The Biden boycott of press questions is unprecedented.
Under Obama, there were teleprompters and careful control, but under Biden, the administration is open about rejecting press access. And the contrast with the leaders of other western countries is striking. As are the extremes to which Biden’s people are going to insulate him.
Press secretary Jen Psaki tried to explain away President Biden’s refusal to take questions from reporters during his Tuesday sitdown with British Prime Minister Boris Johnson by claiming that the UK leader had blindsided White House aides by calling on two British reporters.

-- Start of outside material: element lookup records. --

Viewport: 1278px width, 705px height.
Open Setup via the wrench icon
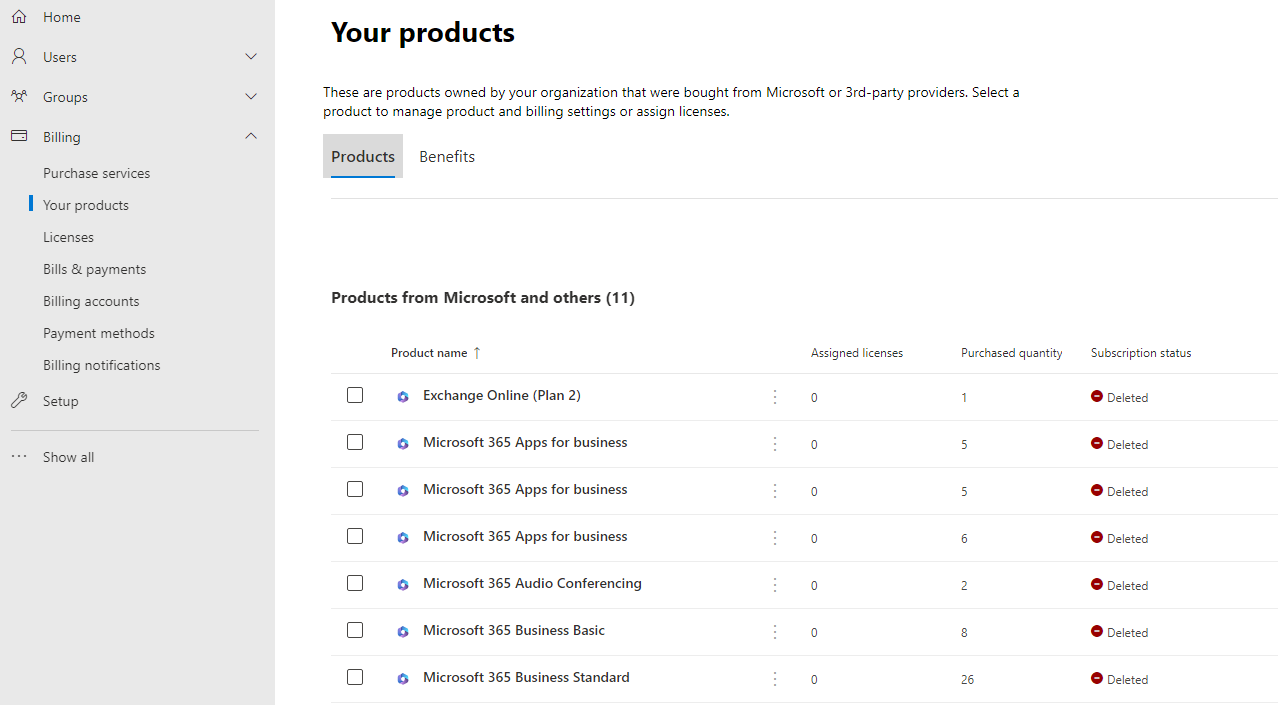pyautogui.click(x=18, y=400)
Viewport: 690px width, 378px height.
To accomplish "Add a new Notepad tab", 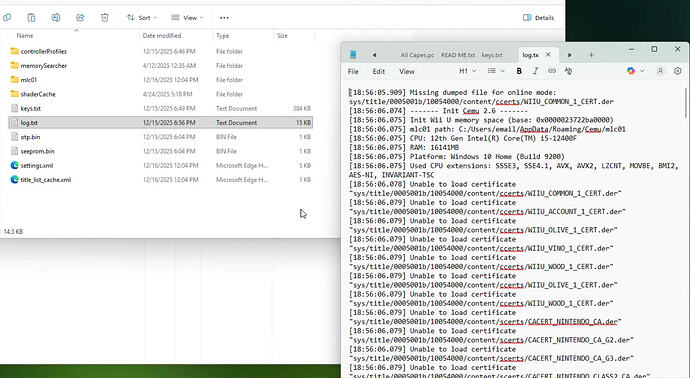I will [x=591, y=55].
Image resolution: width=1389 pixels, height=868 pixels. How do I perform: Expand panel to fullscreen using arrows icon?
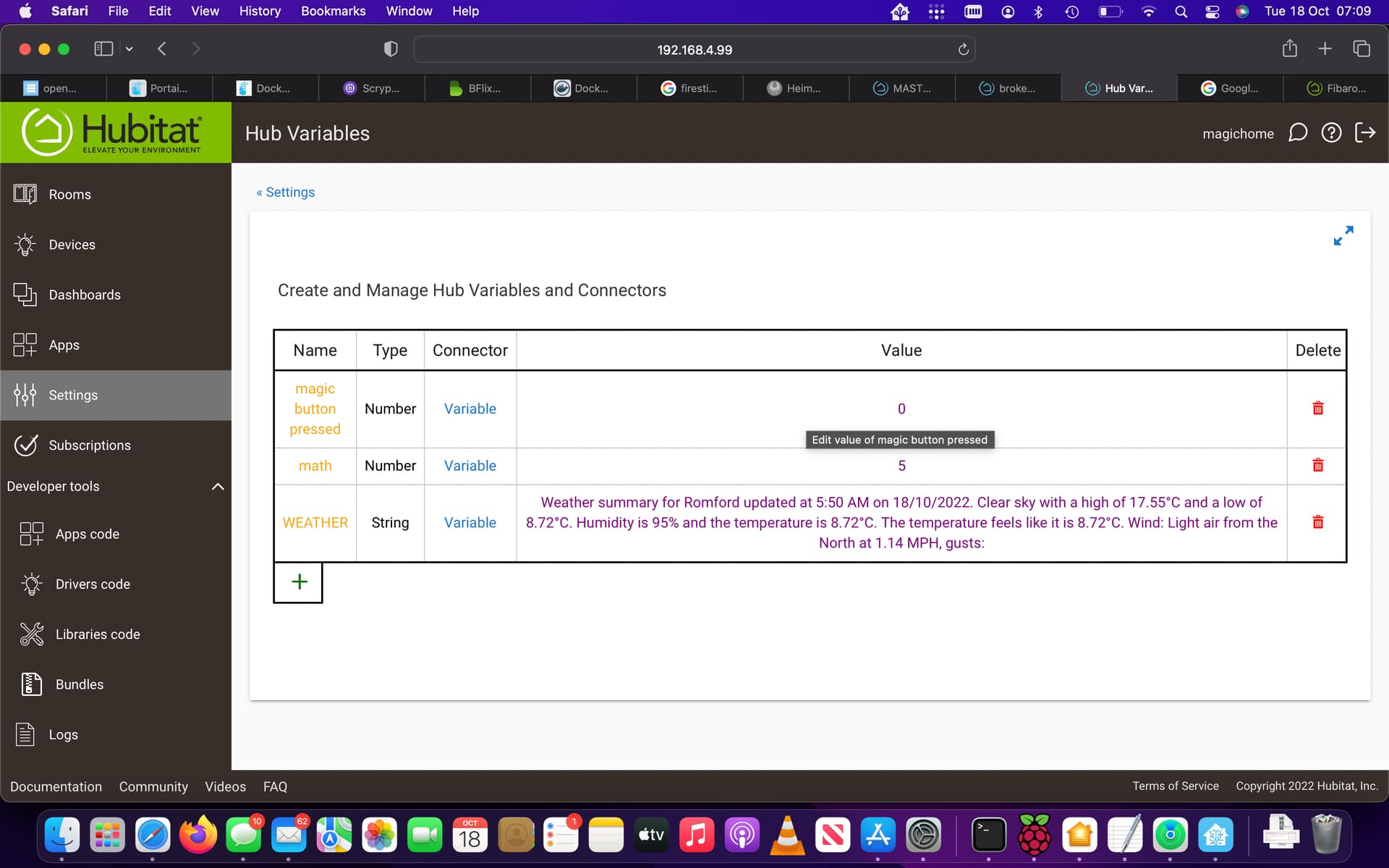(x=1343, y=236)
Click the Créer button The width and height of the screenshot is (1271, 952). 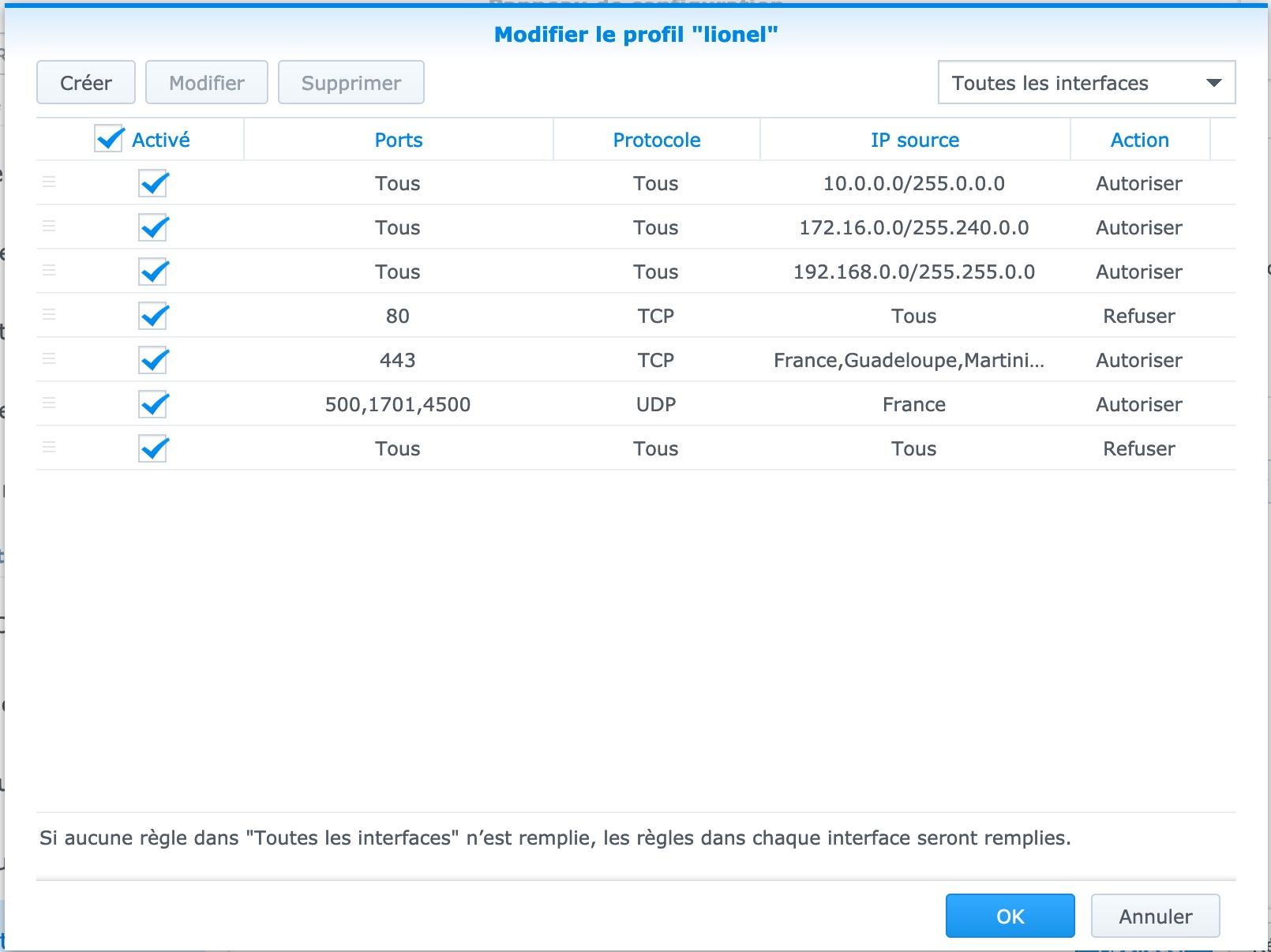[86, 82]
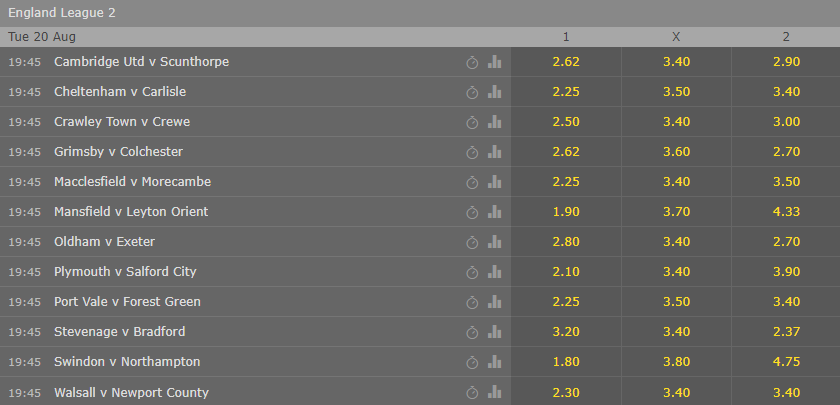Screen dimensions: 840x405
Task: Select Cambridge Utd home win odds 2.62
Action: (566, 62)
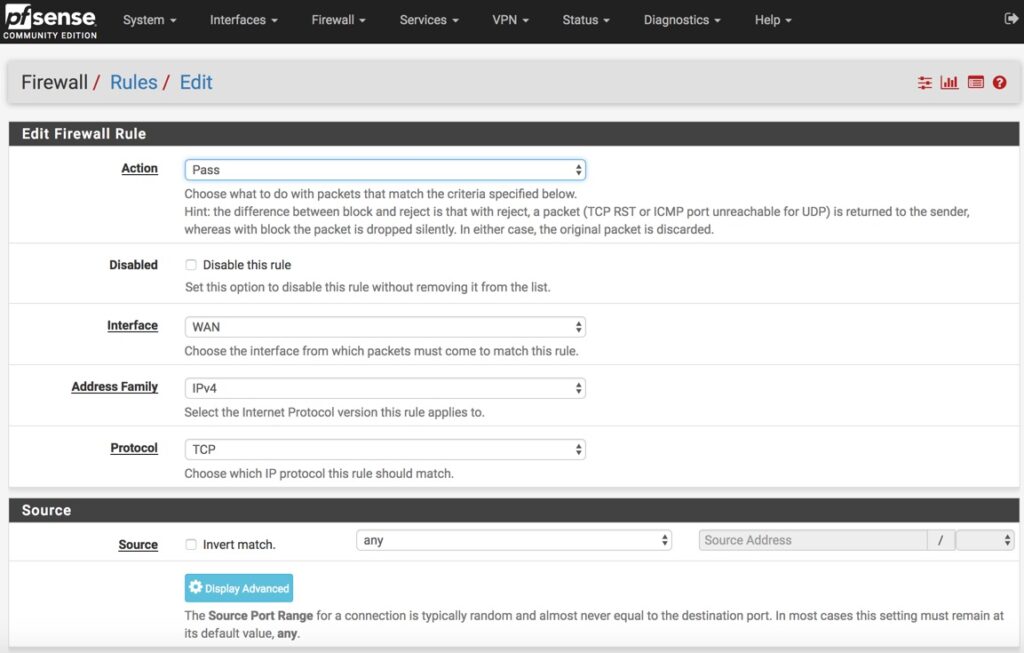
Task: Click the Display Advanced button
Action: (238, 587)
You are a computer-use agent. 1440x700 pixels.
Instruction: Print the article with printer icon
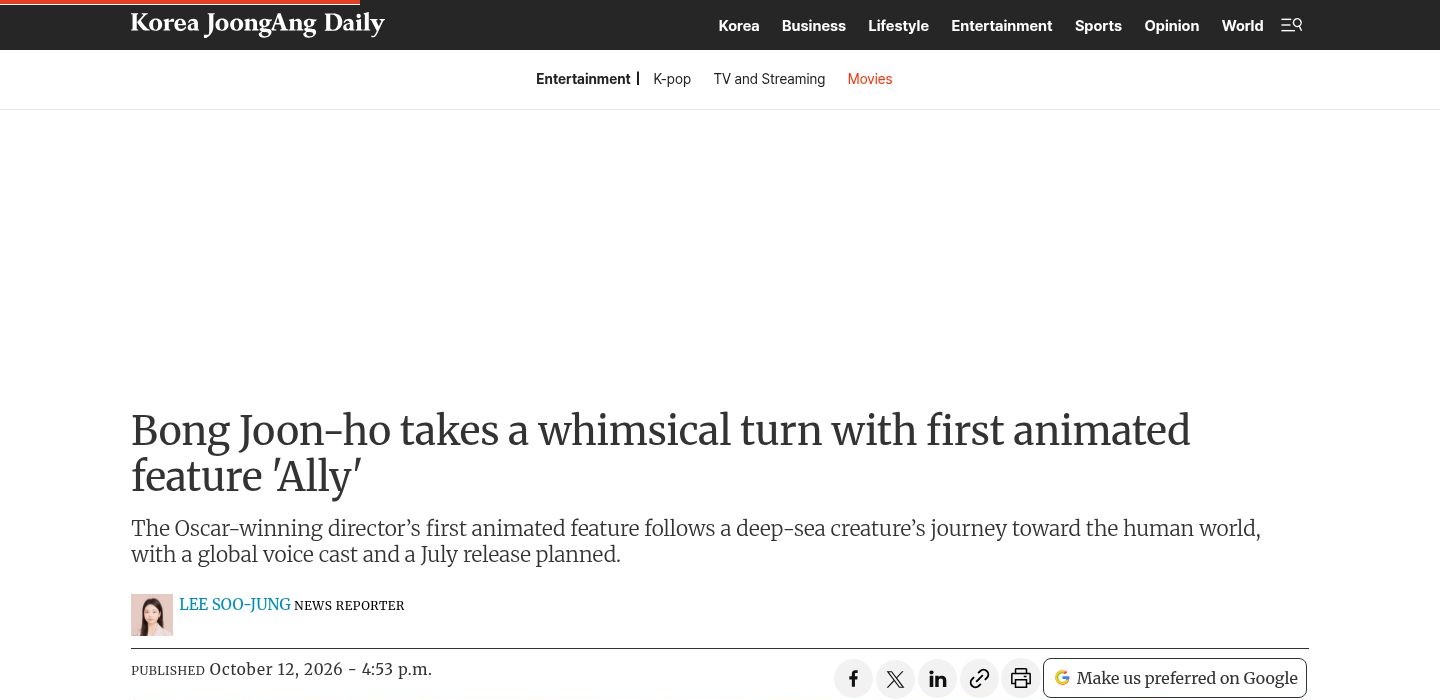point(1021,679)
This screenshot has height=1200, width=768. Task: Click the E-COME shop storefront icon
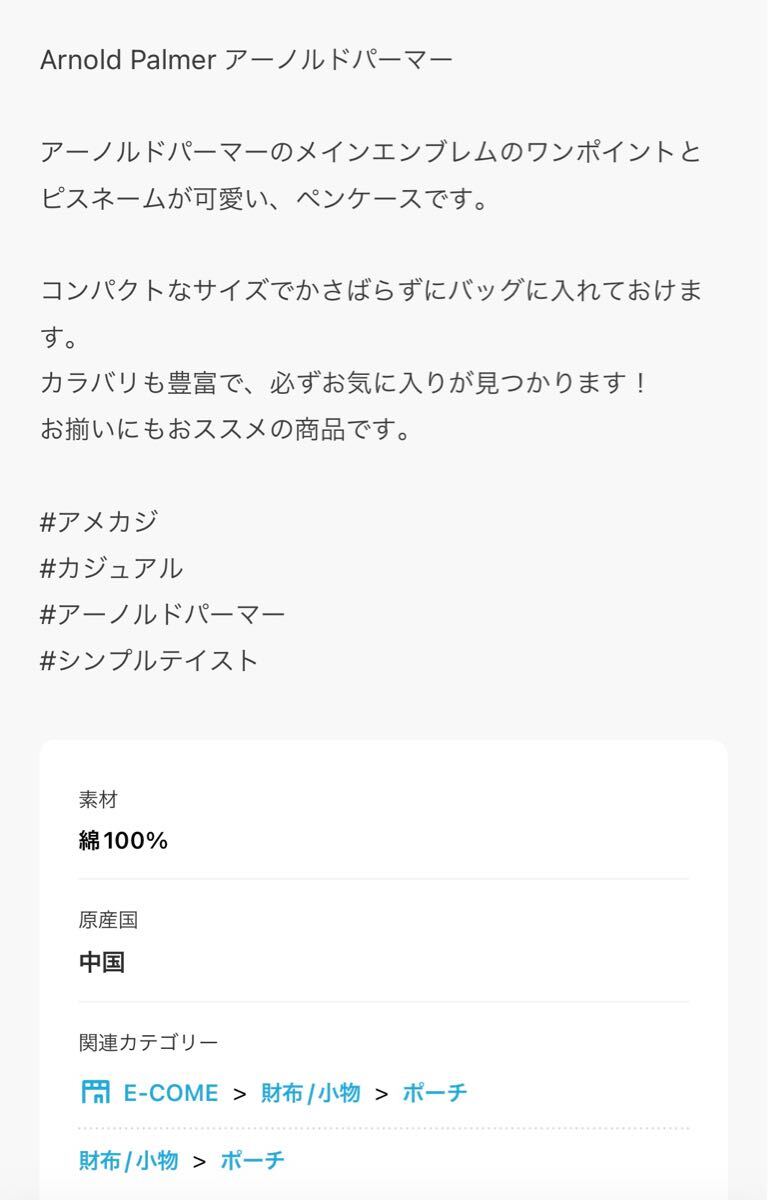tap(95, 1092)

“I think our relationship with the United Kingdom and with Prime Minister Johnson is so strong and abiding, we will be able to move forward beyond this,” Psaki said Wednesday, “but he [Johnson] called on individuals from his press corps without alerting us to that intention in advance.”
Maybe because Johnson finds it normal for reporters to ask questions? And for leaders to be expected to answer them.
Psaki admits that these events are built to suppress press access.
After Johnson and Biden answered queries from Harry Cole of the Sun newspaper and Beth Rigby of Sky News, White House press aides known as “wranglers” began shouting and herding reporters outside the Oval Office, where the meeting was taking place.
This is the way Russian and Chinese leaders would behave.
American presidents would show their willingness to take questions while totalitarian dictators would suppress the press. So what does that make Biden?
CBS White House correspondent Ed O’Keefe, whose question to Biden about the ongoing migration crisis at the southern border received a half-heard answer from the president amid the chaos, asked Psaki Wednesday for her “understanding” of what had transpired.
“The British Prime Minister, in the American Oval Office, called on British reporters and then, when American reporters tried to call on the American President, we were escorted out,” O’Keefe complained…
“But in this month of September, most of the occasions we’ve had have been fleeting,” Portnoy pressed. “In fact, there are some occasions where he’s only taken one question and walked away, and most of those occasions have occurred outside of this building. So, when can we expect to have an opportunity to actually ask the president questions in a formal setting?”
Considering the revelation about the “wall” in Woodward’s book, probably not anytime soon.
“Peril,” a new book by Bob Woodward and Washington Post reporter Robert Costa, claims that Biden’s aides intentionally kept the president away from “unscripted events or long interviews,” according to a Fox News report. These aides included chief of staff Ron Klain and adviser Anita Dunn.
“They called the effect ‘the wall,’ a cocooning of the president,” the book says, describing the effort to counter Biden’s “tendency to at times be testy or mangle statements,” according to Fox News.